Esercizio assegnato 1:
Riscrivi come elenco numerato il tratto delle voci di dati che va dalla riga contenente "Given: Click the open-in-new" alla riga contenente "tap(603, 372)", estremi compresi, saltando le righe vuote.

Estratto della fonte:
Dopo un breve briefing che fa anche da tutorial per i comandi VR, veniamo catapultati in quelli che sono gli stessi ambienti già esplorati nella campagna di DOOM. Sono quasi nulle infatti le differenze in termini di ambientazioni ed il riciclo è voluto oltre che palese, giustificando allo stesso tempo anche la narrazione. Anche in questo caso l’esplorazione sarà minima, se non per scovare qualche divertente easter egg, per trovare le casse Argent o i potenziamenti per le armi (similmente al titolo dell’anno scorso, possiamo migliorare la nostra salute, la corazza o la scorta di munizioni e persino modificare il nostro armamentario), lasciando ampio spazio alla carneficina più totale.

Va detto però che proprio durante le fasi di combattimento, che sono poi il cuore pulsante della produzione, gli esiti possono cambiare a seconda della configurazione inizialmente scelta. DOOM VFR permette tre soluzioni: quella classica con il Dualshock 4, che a conti fatti risulta essere la migliore per comodità e configurazione dei comandi, l’Aim Controller già visto ed apprezzato su Farpoint e i due PS Move, che assicurano più libertà a scapito del realismo.

Voci di dati:
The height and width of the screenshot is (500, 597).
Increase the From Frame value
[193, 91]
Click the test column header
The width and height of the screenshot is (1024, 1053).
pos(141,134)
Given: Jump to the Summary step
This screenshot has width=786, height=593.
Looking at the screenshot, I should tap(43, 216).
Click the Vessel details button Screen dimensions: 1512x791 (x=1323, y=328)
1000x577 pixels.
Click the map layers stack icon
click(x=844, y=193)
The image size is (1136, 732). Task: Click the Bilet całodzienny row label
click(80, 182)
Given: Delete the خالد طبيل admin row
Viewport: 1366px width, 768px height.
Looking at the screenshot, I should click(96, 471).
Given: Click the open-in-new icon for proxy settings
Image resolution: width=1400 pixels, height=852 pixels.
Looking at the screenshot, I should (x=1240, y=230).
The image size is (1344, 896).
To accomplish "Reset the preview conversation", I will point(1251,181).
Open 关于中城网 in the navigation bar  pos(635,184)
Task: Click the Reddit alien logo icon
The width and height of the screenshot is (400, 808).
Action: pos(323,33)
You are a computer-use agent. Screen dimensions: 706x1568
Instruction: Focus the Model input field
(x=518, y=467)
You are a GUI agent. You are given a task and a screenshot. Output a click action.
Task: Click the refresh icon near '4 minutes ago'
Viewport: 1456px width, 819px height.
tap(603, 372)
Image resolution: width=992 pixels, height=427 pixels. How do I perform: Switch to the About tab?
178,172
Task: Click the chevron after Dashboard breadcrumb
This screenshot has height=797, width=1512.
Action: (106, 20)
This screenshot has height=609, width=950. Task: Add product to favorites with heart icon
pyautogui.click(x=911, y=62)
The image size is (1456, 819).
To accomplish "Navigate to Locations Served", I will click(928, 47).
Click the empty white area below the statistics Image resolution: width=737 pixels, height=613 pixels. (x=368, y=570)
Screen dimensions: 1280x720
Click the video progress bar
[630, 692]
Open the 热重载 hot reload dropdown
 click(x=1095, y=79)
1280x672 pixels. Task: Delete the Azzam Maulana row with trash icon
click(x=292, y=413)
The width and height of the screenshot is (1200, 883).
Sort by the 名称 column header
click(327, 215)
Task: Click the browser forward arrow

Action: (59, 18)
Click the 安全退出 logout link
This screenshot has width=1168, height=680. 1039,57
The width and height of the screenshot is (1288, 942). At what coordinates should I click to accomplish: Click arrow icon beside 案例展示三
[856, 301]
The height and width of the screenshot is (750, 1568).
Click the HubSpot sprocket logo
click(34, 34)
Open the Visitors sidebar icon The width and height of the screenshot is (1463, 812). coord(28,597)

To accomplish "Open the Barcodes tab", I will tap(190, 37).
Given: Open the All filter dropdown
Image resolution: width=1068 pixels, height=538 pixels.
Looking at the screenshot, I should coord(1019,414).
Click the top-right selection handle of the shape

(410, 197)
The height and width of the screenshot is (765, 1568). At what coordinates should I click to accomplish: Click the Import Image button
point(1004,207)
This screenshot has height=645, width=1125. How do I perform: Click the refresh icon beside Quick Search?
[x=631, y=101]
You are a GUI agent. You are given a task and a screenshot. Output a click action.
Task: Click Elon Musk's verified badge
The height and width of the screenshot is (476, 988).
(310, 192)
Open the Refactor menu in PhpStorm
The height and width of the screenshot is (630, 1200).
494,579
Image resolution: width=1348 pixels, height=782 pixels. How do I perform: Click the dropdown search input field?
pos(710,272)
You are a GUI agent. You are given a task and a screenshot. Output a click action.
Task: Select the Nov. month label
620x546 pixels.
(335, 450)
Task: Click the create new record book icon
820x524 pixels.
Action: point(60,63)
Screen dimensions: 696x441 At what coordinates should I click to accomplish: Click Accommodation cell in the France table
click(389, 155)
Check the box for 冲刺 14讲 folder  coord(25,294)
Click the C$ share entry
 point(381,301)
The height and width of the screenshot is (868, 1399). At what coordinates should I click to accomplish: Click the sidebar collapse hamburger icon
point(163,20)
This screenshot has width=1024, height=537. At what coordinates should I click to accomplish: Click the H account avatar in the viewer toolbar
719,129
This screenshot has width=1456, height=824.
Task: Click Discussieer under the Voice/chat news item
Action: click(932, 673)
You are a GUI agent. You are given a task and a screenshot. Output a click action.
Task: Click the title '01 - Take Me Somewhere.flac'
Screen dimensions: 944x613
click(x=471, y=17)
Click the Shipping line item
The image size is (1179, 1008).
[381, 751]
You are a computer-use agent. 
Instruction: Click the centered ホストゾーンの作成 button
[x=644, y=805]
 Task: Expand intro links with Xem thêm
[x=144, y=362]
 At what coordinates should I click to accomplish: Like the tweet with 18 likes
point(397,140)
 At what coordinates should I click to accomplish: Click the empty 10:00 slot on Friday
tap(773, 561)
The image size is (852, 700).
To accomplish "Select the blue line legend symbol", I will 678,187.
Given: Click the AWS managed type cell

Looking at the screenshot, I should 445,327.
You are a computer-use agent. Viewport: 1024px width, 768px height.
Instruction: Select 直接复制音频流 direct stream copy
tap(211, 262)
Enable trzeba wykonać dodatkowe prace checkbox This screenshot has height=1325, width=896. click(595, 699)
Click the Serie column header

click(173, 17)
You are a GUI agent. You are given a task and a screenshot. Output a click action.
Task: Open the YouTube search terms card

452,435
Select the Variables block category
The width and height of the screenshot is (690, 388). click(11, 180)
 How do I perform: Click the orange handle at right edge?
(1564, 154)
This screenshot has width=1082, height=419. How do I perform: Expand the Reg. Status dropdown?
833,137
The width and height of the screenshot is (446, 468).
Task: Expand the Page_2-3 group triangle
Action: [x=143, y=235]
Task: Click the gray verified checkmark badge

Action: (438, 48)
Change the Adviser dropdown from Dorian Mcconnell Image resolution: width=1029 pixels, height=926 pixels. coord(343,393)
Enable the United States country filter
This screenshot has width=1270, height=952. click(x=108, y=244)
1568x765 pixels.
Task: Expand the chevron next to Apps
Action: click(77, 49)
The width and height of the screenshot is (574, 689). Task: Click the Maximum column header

Esercizio assegnato 2:
Nell'estratto della fonte, quale delle tre configurazioni di DOOM VFR risulta la migliore per comodità e configurazione dei comandi?

Risposta 1:
1. Given: Click the open-in-new icon for proxy settings
2. Image resolution: width=1400 pixels, height=852 pixels.
3. Looking at the screenshot, I should (x=1240, y=230).
4. The image size is (1344, 896).
5. To accomplish "Reset the preview conversation", I will point(1251,181).
6. Open 关于中城网 in the navigation bar  pos(635,184)
7. Task: Click the Reddit alien logo icon
8. The width and height of the screenshot is (400, 808).
9. Action: pos(323,33)
10. You are a computer-use agent. Screen dimensions: 706x1568
11. Instruction: Focus the Model input field
12. (x=518, y=467)
13. You are a GUI agent. You are given a task and a screenshot. Output a click action.
14. Task: Click the refresh icon near '4 minutes ago'
15. Viewport: 1456px width, 819px height.
16. tap(603, 372)

Risposta 2:
Quella classica con il Dualshock 4.